TEMPO.CO, Jakarta - Konflik tiga tahun antara negara-negara Teluk Arab dan Qatar akhirnya berakhir pada pertemuan Dewaan Kooperasi Teluk di Al Ula, Arab Saudi, kemarin. Kedua kubu sepakat untuk kembali membangun hubungan diplomatik yang ditandai dengan dibukanya perbatasan ke Qatar, baik di darat, laut, maupun udara.
"Apa yang dicapai pada hari ini merupakan lembaran baru bagi kami dan kembalinya hubungan diplomatik (dengan Qatar)," ujar Menteri Luar Negeri Arab Saudi, Pangeran Faisal bin Farhan, dikutip dari Channel News Asia, Rabu, 6 Januari 2021.
Sebagaimana diberitakan sebelumnya, konflik antara negara-negara Teluk Arab dan Qatar bermula pada 2017 lalu. Mereka terdiri atas Arab Saudi, Bahrain, Uni Emirat Arab, dan Mesir. Mereka memutus tali diplomasi dengan Qatar karena menganggap negara tersebut menyokong aktivitas terorisme. Salah satu wujudnya, negara Teluk Arab menutup perbatasan dengan Qatar untuk mengisolirnya.
Selama bertahun-tahun, Qatar membantah tuduhan tersebut. Mereka menganggapnya sebagai upaya untuk menjatuhkan kedaulatan Qatar. Namun, sejak 2020, negosiasi antara Qatar dan negara-negara Teluk Arab dimulai untuk mencapai rekonsiliasi. Puncaknya, pada Desember lalu, kedua kubu menyatakan bahwa rekonsiliasi sudah mulai tampak dan akhirnya tercapai Januari ini.
Emir Qatar Sheikh Tamim Bin Hamad Al Thani bersedia bertemu dengan Presiden Amerika, Donald Trump, pada April 2018. Aljazeera (Reuters – Jonathan Ernst)
Pemimpin Qatar, Emir Sheikh Tamim Al Thani mengapresiasi upaya negara-negara Teluk Arab kembali membangun hubungan diplomatik negaranya. Ia menganggapnya sebagai langkah penting untuk menjaga stabilitas di Timur Tengah.
"Saya mengucapkan terima kasih kepada saudara di Arab Saudi karena telah menyambut kami dan terima kasih juga kepada saudara di Kuwait atas upayanya (menggelar pertemuan)," ujar Emir Qatar.
Menteri Luar Negeri Uni Emirat Arab, Anwar Gargash, optimistis hubungan diplomatik dengan Qatar akan pulih dengan cepat.

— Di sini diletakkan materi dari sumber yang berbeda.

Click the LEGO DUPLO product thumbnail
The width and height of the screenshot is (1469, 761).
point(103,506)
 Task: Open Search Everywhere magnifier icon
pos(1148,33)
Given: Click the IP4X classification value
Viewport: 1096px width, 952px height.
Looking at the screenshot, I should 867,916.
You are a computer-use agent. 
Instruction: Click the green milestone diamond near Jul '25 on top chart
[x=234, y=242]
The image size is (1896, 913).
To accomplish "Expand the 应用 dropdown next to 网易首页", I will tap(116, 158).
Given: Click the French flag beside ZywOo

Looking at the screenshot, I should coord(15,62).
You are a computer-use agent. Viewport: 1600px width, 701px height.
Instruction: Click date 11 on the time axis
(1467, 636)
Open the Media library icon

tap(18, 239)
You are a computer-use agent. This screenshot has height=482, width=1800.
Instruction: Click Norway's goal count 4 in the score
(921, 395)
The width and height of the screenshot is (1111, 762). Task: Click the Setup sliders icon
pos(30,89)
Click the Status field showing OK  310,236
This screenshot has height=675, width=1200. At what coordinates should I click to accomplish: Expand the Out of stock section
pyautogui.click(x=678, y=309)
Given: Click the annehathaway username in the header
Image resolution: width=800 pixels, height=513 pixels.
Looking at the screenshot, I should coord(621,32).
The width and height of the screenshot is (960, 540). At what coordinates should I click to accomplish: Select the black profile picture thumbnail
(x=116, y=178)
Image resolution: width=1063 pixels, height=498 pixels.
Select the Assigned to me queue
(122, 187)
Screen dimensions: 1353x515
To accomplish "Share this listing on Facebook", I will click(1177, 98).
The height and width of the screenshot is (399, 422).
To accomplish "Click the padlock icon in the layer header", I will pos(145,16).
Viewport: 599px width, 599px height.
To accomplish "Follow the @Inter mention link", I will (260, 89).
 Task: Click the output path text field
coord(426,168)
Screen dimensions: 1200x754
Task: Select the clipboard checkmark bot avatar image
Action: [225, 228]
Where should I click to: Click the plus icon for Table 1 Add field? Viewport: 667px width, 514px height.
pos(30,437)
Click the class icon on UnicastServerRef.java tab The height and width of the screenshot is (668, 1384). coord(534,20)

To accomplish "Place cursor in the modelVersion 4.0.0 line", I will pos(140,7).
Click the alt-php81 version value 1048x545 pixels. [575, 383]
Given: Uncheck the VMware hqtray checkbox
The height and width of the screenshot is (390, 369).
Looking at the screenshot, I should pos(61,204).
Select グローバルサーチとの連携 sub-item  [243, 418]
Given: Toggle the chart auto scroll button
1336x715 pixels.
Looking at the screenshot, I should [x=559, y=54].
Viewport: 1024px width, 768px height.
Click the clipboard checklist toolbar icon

Namun, perkara masa depan hubungan nanti seperti apa, Gargash tidak ingin memasang ekspektasi berlebihan.
"Membangun rasa percaya terhadap satu sama lain membutuhkan waktu, tenaga, dan keterbukaan," ujar Gargash menegaskan.
Sementara itu, Pangeran Mohammed bin Salman dari Arab Saudi menyatakan rekonsiliasi dengan Qatar akan menjadi faktor penting dalam menghadapi Iran. Sebagaimana diketahui, saat ini, Iran dianggap sebagai musuh bersama di Timur Tengah.
Menurut Pangeran Salman, sulit untuk menghadapi Iran apabila negara-negara Teluk Arab tidak bersatu. Ia mengklaim ada banyak hal yang mengancam dari Iran mulai dari program nuklir yang kembali berjalan hingga program misil balistiknya.
"Saat ini kita membutuhkan persatuan untuk memajukan Timur Tengah dan ancaman yang ada. Terutama, ancaman dari program-program Iran seperti nuklir, misil balistik, hingga upaya sabotase oleh teroris dan proxy sektarian," ujar Pangeran Salman.